• **ЗАДАНИЯ ДЛЯ ВЫПОЛНЕНИЯ**:
1 – Согласно отрывку о Гегеле и революции, что, по цитате из «Феноменологии духа», одно свободно от вины?
2 – Продолжите отрывок о Гегеле и революции, начав сразу после его последнего предложения.

• **ВЫБРАННЫЙ ОТРЫВОК**:
Чем оборачивается поиск революционных институций? Смогли мы выйти за рамки «машинной логики» и пробиться к ядру культуры? Другая сторона дела: революция как бунт лишь упраздняет; бунтующий несет вину за разрушение, но не за сотворение нового. Революционное творчество чревато и преступлением, и виной.
Гегель и Фауст: творческое действие и вина
В год выхода в свет «Феноменологии духа» (1807) дело революции делается «грязными руками», руками Бонапарта, могильщика революции. Известно преклонение Гегеля перед Наполеоном и его нелюбовь к «террористам». Но известное не есть познанное; не так уж естественно, как нам кажется за давностью лет, «глядеть в Наполеоны». Мир человека, чья юность пришлась на зарю Французской революции, был греко-римским, миром не тиранов, а тираноборцев. Этим духом пронизаны работы начинающего Гегеля 1792-1796 годов. «Где наши Гармо-дии и Аристогитоны, освободители страны, кому мы могли бы петь наши сколии? Войны, пожравшие миллионы немцев, велись из честолюбия, ради независимости князей, нация же была орудием, нация, борясь яростно и с ожесточением, в конце концов, не могла бы сказать: зачем? что мы выиграли?» [1, с. 177-178]. Здесь речь идет о Гармодиях и Аристогитонах, а не о Фридрихе Великом, о революции из любви к свободе, а не о войне из честолюбия.
Но, может, Гегель не заметил того, что Франция ведёт уже другую войну: не ту войну, что грезилась Анахарсису Клоотсу во имя «всемирной республики человеческого рода», а ту, что обычно ведут тираны, перенося напряжение изнутри вовне; другими словами, не заметил того, что Наполеон, по выражению Маркса, «поставил на место перманентной революции перманентную войну» [6, с. 137]? Вряд ли у Гегеля не было выбора: говоря «нет» Наполеону, Гегель мог бы думать, что говорит «да» Гармодию и Аристогитону, но говорил бы «да» Фридриху Великому, старой Пруссии. Не этот ли «надрыв» стоил Гёльдерлину разума? Что же до Гегеля, то в этом выборе он утрачивает невинность. Теперь любой выбор отягощён виной. «Самосознание,— читаем мы в «Феноменологии духа»,— таким образом, благодаря действию становится виной. Ибо вина есть его действование, а действова-ние — его сокровеннейшая сущность; и вина получает также значение преступления: ибо в качестве простого нравственного сознания оно обратилось к одному закону, но отказалось от другого и нарушает его своим действием. <...> Свободно от вины поэтому только недействование — как бытие камня, даже не бытие ребенка» [2, с. 264—265].
Нет долга, который был бы бесспорен. Гегель выбирает «прогресс» в лице Наполеона и предает Германию. Фихте выбирает Германию и предает «прогресс», берёт на себя вину за немецкий национализм; но разве Фихте не любил свободу? Любил, может статься, он выбрал Германию, потому что не хотел выбирать Наполеона, хотел остаться верным Гармодию и Аристогитону. Выбирая и действуя, я предаю одну возможность в угоду другой, но часть правды есть и на другой стороне. Действуя, я колесую себя.

• **ИСХОДНЫЕ ДАННЫЕ**:
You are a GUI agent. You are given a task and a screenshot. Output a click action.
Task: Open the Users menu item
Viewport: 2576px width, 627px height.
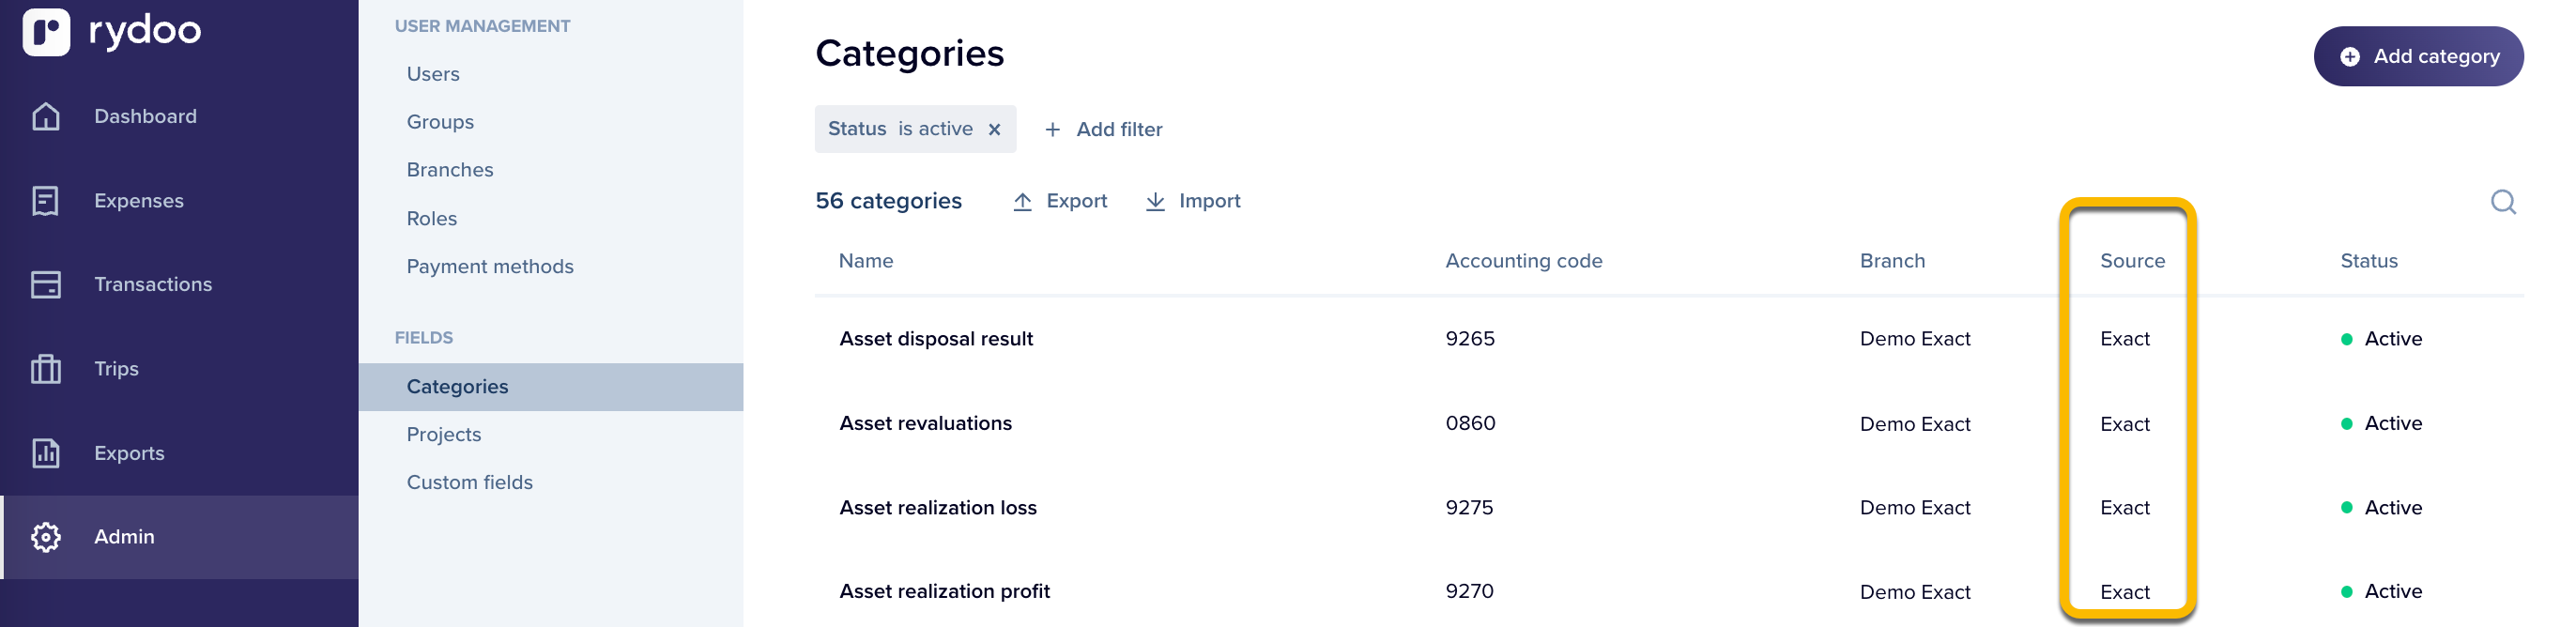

• **ОТВЕТЫ К ЗАДАНИЯМ**:
1 – Только недействование — как бытие камня, даже не бытие ребенка.

2 –
Георг Лукач усматривал родство в замысле «Феноменологии духа» и «Фауста» Иоганна Вольфганга Гёте. Это родство, скорее, именно в том, что для обоих действие означает, что в невинный мир ясного долга входит вина как неясность этого самого долга; совершенно неясно, чего от нас хотят боги.
К слову, знаменитое «бог умер» мы найдем уже здесь и со знакомым нам «ницшеанским» надрывом. Фауст, чтобы быть, должен вырвать себя из мёртвой действительности своим дей-ствованием, до конца не осознавая, чем это действование обернется. Творчество нового не знает четких границ. Иначе это лишь имитация творчества как ядра культуры.
Комментируя первый акт «Фауста», Гегель отмечает, что для мыслящего существа совершенно невозможно брать жизнь, «как срывают зрелый плод, который в такой же мере сам падает к нам в руки, как и мы берём его» [2, с. 208]. И через несколько страниц: «Индивид поэтому не может знать, что есть он, пока он действованием не претворил себя в действительность.— <...> Но именно поэтому он должен сразу начинать и при любых обстоятельствах должен приступать к деятельности, без всякого размышления о начале, средствах и конце; ибо его сущность и в-се-бе-сущая натура есть всё в одном: начало, средство и конец» [2, с. 227—228].
У Гёте в «Фаусте» ни Мысль, ни Сила, но Дело — начало начал [3, с. 73]. Но там, где Дело, там Мефистофель. Действование опять же есть вина. Выходя из небытия, Фауст утверждает один нравственный закон ценой другого. Я должен вытолкнуть себя в мир; для этого мне нужен сильный аффект, а значит, мне нужна Гретхен. Но выталкивая себя в мир, я топчу её невинность и не могу не топтать, да и чем будет моя жизнь с Гретхен? Да и что Гретхен, простушка, падкая на безделицы,— я не могу остаться даже с Еленой. Не есть ли песнь Эвфориона упрек Фаусту, который обещал никогда не знать покоя, даже покоя блаженства?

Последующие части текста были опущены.